### [Problem to solve]
In the answer, give only the lines from the one containing "The height and width of the screenshot is (513, 1070)." to the end of the listing below, each reproduced word for word.

### [Entries shown]
== Segment start ==

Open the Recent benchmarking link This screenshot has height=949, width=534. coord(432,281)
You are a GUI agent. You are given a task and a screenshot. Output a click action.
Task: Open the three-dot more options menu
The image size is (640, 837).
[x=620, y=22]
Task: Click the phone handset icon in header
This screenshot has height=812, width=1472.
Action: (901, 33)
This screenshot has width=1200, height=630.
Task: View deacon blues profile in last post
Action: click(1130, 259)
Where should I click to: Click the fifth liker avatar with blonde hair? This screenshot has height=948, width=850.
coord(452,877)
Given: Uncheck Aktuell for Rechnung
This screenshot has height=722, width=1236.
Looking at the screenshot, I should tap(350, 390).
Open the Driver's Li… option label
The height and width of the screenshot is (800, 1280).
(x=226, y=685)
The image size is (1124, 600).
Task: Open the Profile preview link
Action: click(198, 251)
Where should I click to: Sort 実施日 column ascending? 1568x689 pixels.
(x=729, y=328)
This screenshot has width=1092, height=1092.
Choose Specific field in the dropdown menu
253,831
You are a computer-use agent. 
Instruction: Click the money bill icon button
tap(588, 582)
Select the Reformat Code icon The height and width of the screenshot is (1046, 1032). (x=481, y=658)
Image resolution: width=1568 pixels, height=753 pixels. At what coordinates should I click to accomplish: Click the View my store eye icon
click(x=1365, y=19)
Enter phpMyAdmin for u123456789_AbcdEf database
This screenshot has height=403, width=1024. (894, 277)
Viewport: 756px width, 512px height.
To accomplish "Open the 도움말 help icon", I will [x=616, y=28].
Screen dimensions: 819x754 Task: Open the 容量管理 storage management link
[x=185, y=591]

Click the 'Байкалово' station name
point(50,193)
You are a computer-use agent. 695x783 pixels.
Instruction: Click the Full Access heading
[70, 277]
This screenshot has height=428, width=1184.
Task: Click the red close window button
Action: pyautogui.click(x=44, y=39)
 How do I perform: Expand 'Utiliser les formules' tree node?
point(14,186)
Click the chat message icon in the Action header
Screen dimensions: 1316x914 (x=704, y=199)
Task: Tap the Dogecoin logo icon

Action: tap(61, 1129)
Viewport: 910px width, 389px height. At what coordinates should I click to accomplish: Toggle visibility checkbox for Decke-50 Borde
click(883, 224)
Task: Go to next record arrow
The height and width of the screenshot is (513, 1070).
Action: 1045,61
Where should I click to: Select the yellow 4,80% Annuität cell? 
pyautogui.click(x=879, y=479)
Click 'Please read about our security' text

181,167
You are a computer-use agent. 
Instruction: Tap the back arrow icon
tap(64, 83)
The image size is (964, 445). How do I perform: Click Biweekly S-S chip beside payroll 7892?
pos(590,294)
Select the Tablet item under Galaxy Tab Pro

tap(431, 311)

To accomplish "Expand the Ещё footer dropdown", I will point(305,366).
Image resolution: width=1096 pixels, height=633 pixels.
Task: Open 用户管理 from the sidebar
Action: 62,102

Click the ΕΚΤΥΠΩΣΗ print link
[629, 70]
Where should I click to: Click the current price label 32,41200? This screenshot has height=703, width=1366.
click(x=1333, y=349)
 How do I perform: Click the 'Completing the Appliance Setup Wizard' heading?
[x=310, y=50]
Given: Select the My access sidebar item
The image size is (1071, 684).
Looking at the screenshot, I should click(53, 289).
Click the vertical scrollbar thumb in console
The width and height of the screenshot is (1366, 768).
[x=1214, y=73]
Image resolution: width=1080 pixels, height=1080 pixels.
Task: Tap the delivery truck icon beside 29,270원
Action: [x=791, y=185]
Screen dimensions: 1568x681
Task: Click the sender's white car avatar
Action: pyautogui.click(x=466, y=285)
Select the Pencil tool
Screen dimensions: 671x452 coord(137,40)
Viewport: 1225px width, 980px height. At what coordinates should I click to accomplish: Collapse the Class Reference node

== Segment end ==

### [Task response]
The height and width of the screenshot is (513, 1070).
Action: 1045,61
Where should I click to: Select the yellow 4,80% Annuität cell? 
pyautogui.click(x=879, y=479)
Click 'Please read about our security' text

181,167
You are a computer-use agent. 
Instruction: Tap the back arrow icon
tap(64, 83)
The image size is (964, 445). How do I perform: Click Biweekly S-S chip beside payroll 7892?
pos(590,294)
Select the Tablet item under Galaxy Tab Pro

tap(431, 311)

To accomplish "Expand the Ещё footer dropdown", I will point(305,366).
Image resolution: width=1096 pixels, height=633 pixels.
Task: Open 用户管理 from the sidebar
Action: 62,102

Click the ΕΚΤΥΠΩΣΗ print link
[629, 70]
Where should I click to: Click the current price label 32,41200? This screenshot has height=703, width=1366.
click(x=1333, y=349)
 How do I perform: Click the 'Completing the Appliance Setup Wizard' heading?
[x=310, y=50]
Given: Select the My access sidebar item
The image size is (1071, 684).
Looking at the screenshot, I should click(53, 289).
Click the vertical scrollbar thumb in console
The width and height of the screenshot is (1366, 768).
[x=1214, y=73]
Image resolution: width=1080 pixels, height=1080 pixels.
Task: Tap the delivery truck icon beside 29,270원
Action: [x=791, y=185]
Screen dimensions: 1568x681
Task: Click the sender's white car avatar
Action: pyautogui.click(x=466, y=285)
Select the Pencil tool
Screen dimensions: 671x452 coord(137,40)
Viewport: 1225px width, 980px height. At what coordinates should I click to accomplish: Collapse the Class Reference node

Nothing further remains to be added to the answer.